2. It follows that, where one co-owner is in occupation and the other not, but there has been no actual ouster or exclusion by the former of the latter, the law treats the latter simply as someone who has chosen not to exercise his legal right to occupy the land.”

  1. Ms Onkoud and Fabian Chocron thus both still share possession of the land and any action for possession of that land should have joined both of them as parties. As French CJ, Gummow, Hayne, Heydon and Kiefel JJ held in John Alexander’s Clubs Pty Ltd v White City Tennis Club Ltd (2010) 241 CLR 1; [2010] HCA 19 at [131]-[132]:

“131. Walker Corporation submitted that where a court is invited to make, or proposes to make, orders directly affecting the rights or liabilities of a non-party, the non-party is a necessary party and ought to be joined. That submission is correct. The Court of Appeal's orders directly affected Walker Corporation. The majority of the Court of Appeal (Macfarlan JA, Giles JA concurring) erred when it held to the contrary.

132. In News Ltd v Australian Rugby Football League Ltd the Full Federal Court (Lockhart, von Doussa and Sackville JJ) said:

‘Where the orders sought establish or recognise a proprietary or security interest in land, chattels or a monetary fund, all persons who have or claim an interest in the subject matter are necessary parties. This is because an order in favour of the claimant will, to a corresponding extent, be detrimental to all others who have or claim an interest.’”

  1. In Boyd v Thorn [2017] NSWCA 210, the Mr and Mrs Boyd were co-owners (joint tenants) of land in southern Sydney. Mr Boyd had engaged in unconscionable conduct and breached fiduciary obligations to his aunt, whose estate was represented by Mrs Thorn. Some of the money obtained from Mr Boyd’s unconscionable conduct and breaches of duty was used to repay the indebtedness of Mr and Mrs Boyd which was secured by mortgage over the land. Robb J made an order that Mr Boyd’s interest in the land was subject to a constructive trust and charge in favour of Mrs Thorne and could be sold.

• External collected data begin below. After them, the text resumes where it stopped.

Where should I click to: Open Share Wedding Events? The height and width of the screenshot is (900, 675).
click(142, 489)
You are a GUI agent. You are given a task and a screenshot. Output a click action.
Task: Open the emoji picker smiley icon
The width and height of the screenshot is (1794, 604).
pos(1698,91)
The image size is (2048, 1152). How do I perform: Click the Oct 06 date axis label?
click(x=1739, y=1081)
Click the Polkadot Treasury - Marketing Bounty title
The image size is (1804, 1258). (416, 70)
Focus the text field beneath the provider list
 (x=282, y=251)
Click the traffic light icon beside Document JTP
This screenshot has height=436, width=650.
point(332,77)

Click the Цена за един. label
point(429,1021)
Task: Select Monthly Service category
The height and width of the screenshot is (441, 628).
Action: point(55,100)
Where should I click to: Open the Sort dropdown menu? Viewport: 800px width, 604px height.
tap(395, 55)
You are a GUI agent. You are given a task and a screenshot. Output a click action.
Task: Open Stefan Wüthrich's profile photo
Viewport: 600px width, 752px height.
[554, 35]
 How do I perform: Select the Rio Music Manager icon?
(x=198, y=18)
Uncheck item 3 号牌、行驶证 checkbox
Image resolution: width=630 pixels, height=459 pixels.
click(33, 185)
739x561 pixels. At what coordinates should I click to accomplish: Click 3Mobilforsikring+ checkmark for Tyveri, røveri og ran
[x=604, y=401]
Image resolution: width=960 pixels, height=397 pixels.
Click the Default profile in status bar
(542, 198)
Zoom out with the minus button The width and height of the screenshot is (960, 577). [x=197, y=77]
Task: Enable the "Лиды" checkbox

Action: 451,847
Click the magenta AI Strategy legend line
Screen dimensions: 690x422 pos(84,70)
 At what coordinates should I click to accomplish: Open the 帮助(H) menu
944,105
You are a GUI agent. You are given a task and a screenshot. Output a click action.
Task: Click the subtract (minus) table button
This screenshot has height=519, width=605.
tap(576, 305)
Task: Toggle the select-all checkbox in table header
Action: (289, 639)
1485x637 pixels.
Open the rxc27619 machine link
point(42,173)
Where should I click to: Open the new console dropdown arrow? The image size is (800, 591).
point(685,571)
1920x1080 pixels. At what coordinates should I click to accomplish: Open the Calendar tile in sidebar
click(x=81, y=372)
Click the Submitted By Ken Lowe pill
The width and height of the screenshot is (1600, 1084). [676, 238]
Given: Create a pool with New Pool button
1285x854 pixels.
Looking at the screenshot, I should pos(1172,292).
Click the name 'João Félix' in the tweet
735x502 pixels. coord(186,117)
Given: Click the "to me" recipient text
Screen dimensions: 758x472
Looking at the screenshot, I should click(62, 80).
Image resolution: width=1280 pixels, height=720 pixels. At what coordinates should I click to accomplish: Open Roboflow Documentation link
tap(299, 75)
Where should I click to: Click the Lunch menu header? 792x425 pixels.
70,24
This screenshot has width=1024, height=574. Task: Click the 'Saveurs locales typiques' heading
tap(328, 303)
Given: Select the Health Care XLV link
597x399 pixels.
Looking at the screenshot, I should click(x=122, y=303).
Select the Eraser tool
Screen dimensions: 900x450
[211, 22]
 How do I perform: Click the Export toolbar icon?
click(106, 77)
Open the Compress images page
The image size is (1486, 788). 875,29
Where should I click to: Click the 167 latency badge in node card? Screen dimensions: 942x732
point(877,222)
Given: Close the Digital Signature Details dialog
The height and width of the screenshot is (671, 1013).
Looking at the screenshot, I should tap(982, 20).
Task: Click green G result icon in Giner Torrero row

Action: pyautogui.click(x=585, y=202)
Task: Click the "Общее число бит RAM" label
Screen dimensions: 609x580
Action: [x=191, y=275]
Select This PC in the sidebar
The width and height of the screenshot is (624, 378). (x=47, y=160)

Leeming JA and Emmett AJA (Macfarlan JA dissenting) found that once Mrs Thorn determined to seek proprietary relief against land of which Mrs Boyd was a joint owner, it was open to her to seek to challenge the findings of unconscionability and breach of duty, see [152] and [207].

  2. As Leeming JA observed at [94], orders from a superior court which affect the rights and interests of parties that have not been joined “are not nullities but are, as a general proposition, apt to be set aside, as a matter of right”.

Legal representation

  1. It is of no small concern that Clamenz Lawyers acted for Sergio Chocron (although he denied this), Ms Onkoud and Fabian Chocron.

  2. Clamenz Lawyers prepared the 2010 Deed and put the caveat on the Property. Sergio Chocron denied that they did so on his behalf. However, it would be highly unusual for Ms Onkoud to pay Clamenz to put a caveat on her own property to benefit Sergio Chocron. Two possibilities seem likely; either Sergio Chocron engaged Clamenz to act on his behalf, or Fabian Chocron engaged Clamenz to act on Sergio Chocron’s behalf. Clamenz were also acting for Ms Onkoud. Whichever occurred, it would appear that Clamenz were acting for both the mortgagor and mortgagee of the relevant share of the Property in breach of the professional obligations outlined in r 11 of the Legal Profession Uniform Law Australian Solicitors’ Conduct Rules 2015 (NSW).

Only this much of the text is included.